[Text and element location records]

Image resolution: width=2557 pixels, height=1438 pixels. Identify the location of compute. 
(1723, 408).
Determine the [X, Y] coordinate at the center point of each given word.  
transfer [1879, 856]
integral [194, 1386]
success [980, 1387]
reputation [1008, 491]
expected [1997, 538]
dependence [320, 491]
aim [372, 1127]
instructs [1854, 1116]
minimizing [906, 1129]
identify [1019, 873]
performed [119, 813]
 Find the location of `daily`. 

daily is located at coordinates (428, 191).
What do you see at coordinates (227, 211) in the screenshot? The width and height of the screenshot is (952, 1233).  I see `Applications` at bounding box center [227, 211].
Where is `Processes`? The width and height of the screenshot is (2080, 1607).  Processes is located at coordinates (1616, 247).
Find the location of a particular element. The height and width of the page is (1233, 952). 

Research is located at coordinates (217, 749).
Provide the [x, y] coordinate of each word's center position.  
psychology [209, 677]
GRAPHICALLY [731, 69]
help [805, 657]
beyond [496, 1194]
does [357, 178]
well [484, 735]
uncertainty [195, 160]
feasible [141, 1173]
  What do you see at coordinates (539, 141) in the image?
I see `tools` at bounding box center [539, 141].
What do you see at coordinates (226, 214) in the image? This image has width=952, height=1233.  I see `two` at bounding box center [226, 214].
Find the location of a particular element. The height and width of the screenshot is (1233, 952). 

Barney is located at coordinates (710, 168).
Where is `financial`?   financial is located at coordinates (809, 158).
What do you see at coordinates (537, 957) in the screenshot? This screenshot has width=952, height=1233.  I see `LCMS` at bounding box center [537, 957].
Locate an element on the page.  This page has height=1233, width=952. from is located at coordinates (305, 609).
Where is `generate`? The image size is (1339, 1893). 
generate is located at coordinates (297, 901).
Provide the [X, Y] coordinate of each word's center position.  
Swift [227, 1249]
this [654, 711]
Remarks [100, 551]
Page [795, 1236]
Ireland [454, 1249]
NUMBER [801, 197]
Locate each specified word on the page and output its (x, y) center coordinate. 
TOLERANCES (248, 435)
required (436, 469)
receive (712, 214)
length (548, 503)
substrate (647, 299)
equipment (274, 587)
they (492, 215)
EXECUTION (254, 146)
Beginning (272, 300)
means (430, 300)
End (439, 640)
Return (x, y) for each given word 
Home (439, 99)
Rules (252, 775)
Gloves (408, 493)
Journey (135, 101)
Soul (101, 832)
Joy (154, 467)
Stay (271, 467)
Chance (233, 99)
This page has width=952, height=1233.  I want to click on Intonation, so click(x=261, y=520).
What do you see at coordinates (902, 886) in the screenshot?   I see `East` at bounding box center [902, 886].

* The problem:
Arrange the lines of the material from the line containing "instructs [1854, 1116]" to the line containing "daily is located at coordinates (428, 191).", both included, as a JSON list of strings with one string per line. Omit blank lines.

* Solution for this exercise:
[
  "instructs [1854, 1116]",
  "minimizing [906, 1129]",
  "identify [1019, 873]",
  "performed [119, 813]",
  " Find the location of `daily`. ",
  "daily is located at coordinates (428, 191)."
]